El presidente Javier Milei evalúa la posibilidad de adelantar las elecciones legislativas a julio, con el objetivo de cumplir con las exigencias del Fondo Monetario Internacional (FMI) respecto a una devaluación del tipo de cambio. Esta medida busca liberar los dólares prometidos por el organismo, aunque el gobierno teme que una devaluación antes de los comicios dispare la inflación y afecte su caudal de votos.
La presión del FMI y el deterioro de las reservas colocan al gobierno en una encrucijada: avanzar con la devaluación o enfrentar un posible colapso financiero antes de octubre. En este contexto, adelantar las elecciones podría otorgar margen de maniobra para implementar las políticas requeridas por el organismo internacional sin el costo político inmediato que implicaría una devaluación previa a los comicios.

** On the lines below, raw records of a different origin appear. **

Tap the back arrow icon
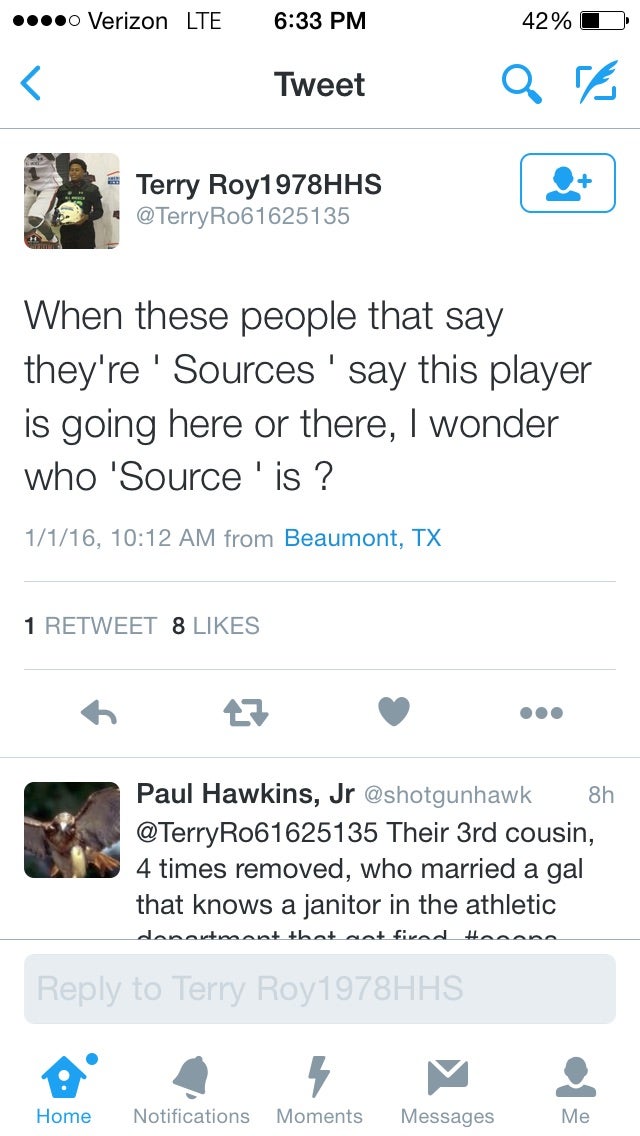The image size is (640, 1136). pos(31,84)
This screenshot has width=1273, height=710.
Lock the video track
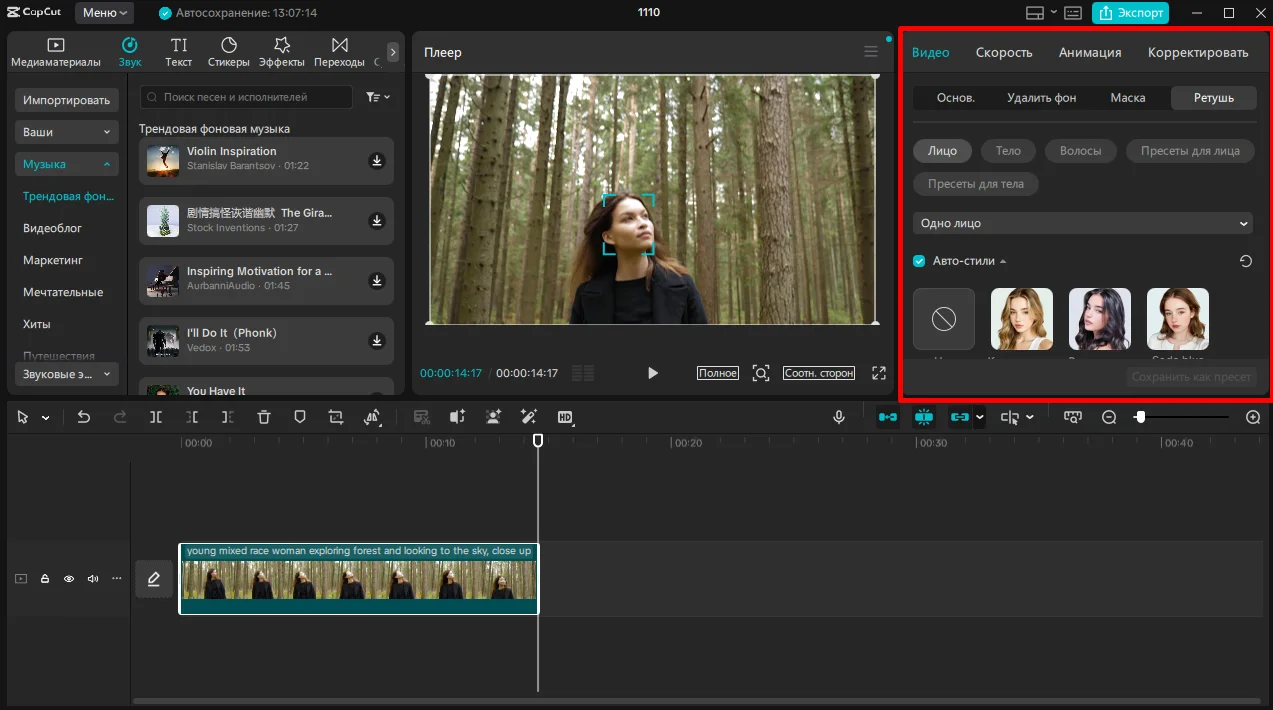tap(45, 579)
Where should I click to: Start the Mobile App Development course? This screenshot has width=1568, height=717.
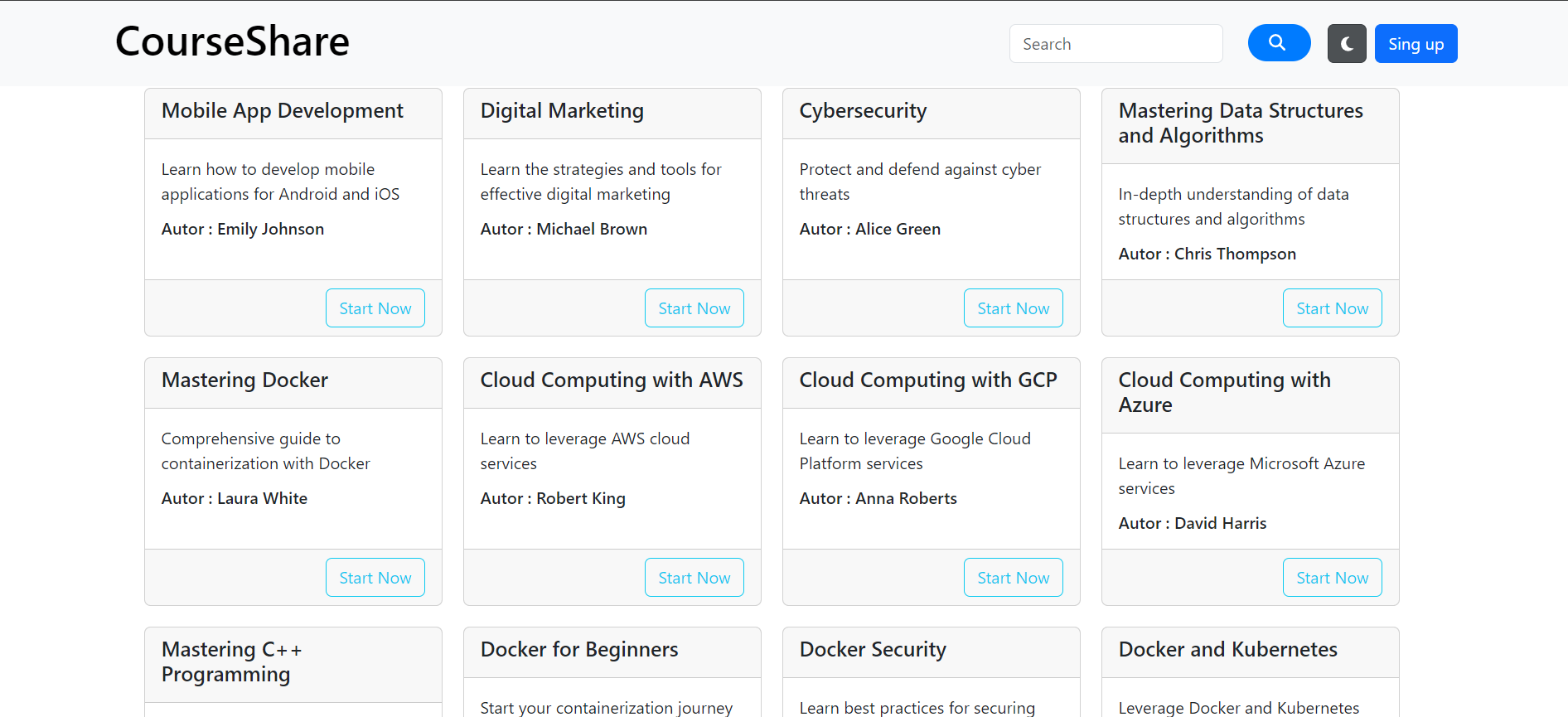375,308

Sin embargo, esta estrategia no está exenta de riesgos. La anticipación electoral podría ser percibida como una maniobra para eludir responsabilidades y podría generar incertidumbre en los mercados y en la ciudadanía. Además, una devaluación posterior a las elecciones podría tener un impacto inflacionario significativo, afectando el poder adquisitivo de la población y profundizando la crisis económica.
Mientras tanto, el gobierno continúa las negociaciones con el FMI en busca de un acuerdo que permita estabilizar la economía y fortalecer las reservas del Banco Central. El desenlace de estas gestiones y la decisión sobre el calendario electoral serán determinantes para el futuro económico y político del país en los próximos meses.